## DOCUMENT
········

Cette recherche approfondie de sociologie nous offre une plongée dans les quartiers populaires.  Elle aide à comprendre mieux, mais non pas à voir autrement.

Ce livre est issu d’une longue enquête de terrain menée, pendant quatre ans, dans une petite ville de province, située dans l’ouest de la France. Dans une agglomération de 150 000 habitants, la ville-centre, nommée dans l’ouvrage "Bélingard", compte 50 000 habitants dont 5 000 dans le quartier HLM dit du "Bois-Joli". Le choix a été fait de ne pas se centrer sur les grands ensembles d’Ile-de-France ou de l’Est lyonnais, mais d’aller dans ces villes plus ordinaires, où la misère n’en est pas moins réelle. Avec cette recherche, il ne s’agit pas de réaliser une monographie, mais de "comprendre les logiques du ghetto". Cette recherche se nourrit de très nombreux entretiens semi-directifs, menés individuellement ou en groupe. Le livre donne à voir les modalités du travail de terrain, notamment sa difficulté. Un passage assez savoureux décrit les embarras du sociologue pris à parti, dans un café, par un chauffeur-livreur à l’insatiable logorrhée raciste   ; situation d’enquête ô combien périlleuse et inconfortable. De manière générale, cet ouvrage est servi par une écriture élégante et de très nombreuses citations des entretiens lui donnent un aspect très vivant.


Pourquoi "ghetto" ?

Le choix du mot "ghetto", dans le titre du livre, est particulièrement fort et significatif. L’auteur l’utilise non pas dans son sens propre de quartier fermé, comme dans le sens historique d’un quartier où les juifs sont contraints de résider mais dans le sens métaphorique que lui donnent souvent les médias. Didier Lapeyronnie qualifie de "censeurs", ceux qui répugnent à l’usage de ce mot pour les quartiers français et le jugent plus approprié pour décrire certains quartiers noirs des villes américaines, Aussi, pour l’auteur, "le ghetto résulte de l’addition de la ségrégation raciale, de la pauvreté et de la relégation sociale et politique, de l’isolement social et de rapports néo-coloniaux. Mais il est en même temps une réalité produite par le travail d’adaptation tout aussi collectif d’une partie de ses habitants à leur isolement et aux conditions sociales, raciales et urbaines qui leur sont faites". Le ghetto n’est donc pas une simple "réalité" sociale, mais il possède sa logique propre, logique sociale et morale, qui, non seulement le différencie du reste de la société, mais imprègne aussi lourdement la vie de ses habitants, conditionne leurs interprétations du monde social. "Le ghetto est ainsi à la fois une réponse collective à une série de contraintes structurelles et de dominations, une façon de résoudre les problèmes de l’isolement et de l’exclusion, du racisme et de la pauvreté, et, en même temps, pour chacun pris personnellement, une épreuve d’intensité variable à surmonter, un problème de milieu à comprendre et à résoudre"   . Avec cette définition du ghetto, il s’agit de reconstruire le "sens" des conduites des individus, à partir des données issues de l’observation de leurs pratiques et de leur discours. Mais, si on peut accepter ce mot pris selon cette définition, le mot de "ghetto" est-il alors réellement le mieux approprié ?

········

## EXTRAIT DES DONNÉES
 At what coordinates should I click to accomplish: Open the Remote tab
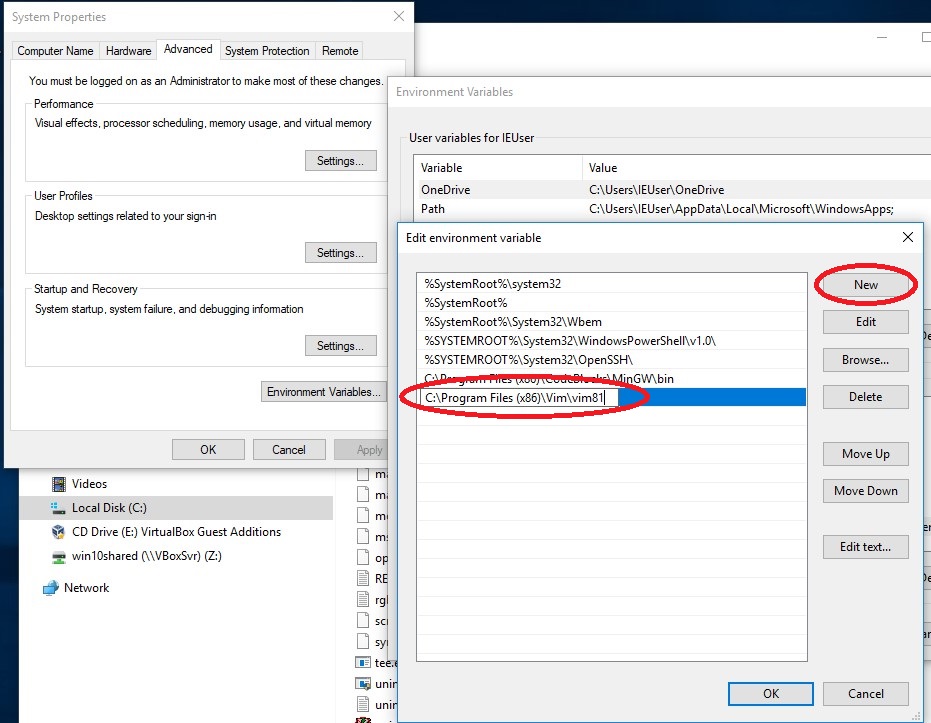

········

## CONSIGNES
Répondez à ces questions à partir du document placé plus haut.
1. Pendant combien de temps l'enquête de terrain a-t-elle été menée ?
2. Combien d'habitants compte le quartier HLM dit du « Bois-Joli » ?
3. Quel terme Didier Lapeyronnie emploie-t-il pour désigner ceux qui répugnent à l'usage du mot « ghetto » pour les quartiers français ?

## CORRIGÉ
1. L'enquête de terrain a été menée pendant quatre ans.
2. Le quartier du « Bois-Joli » compte 5 000 habitants.
3. Il les qualifie de « censeurs ».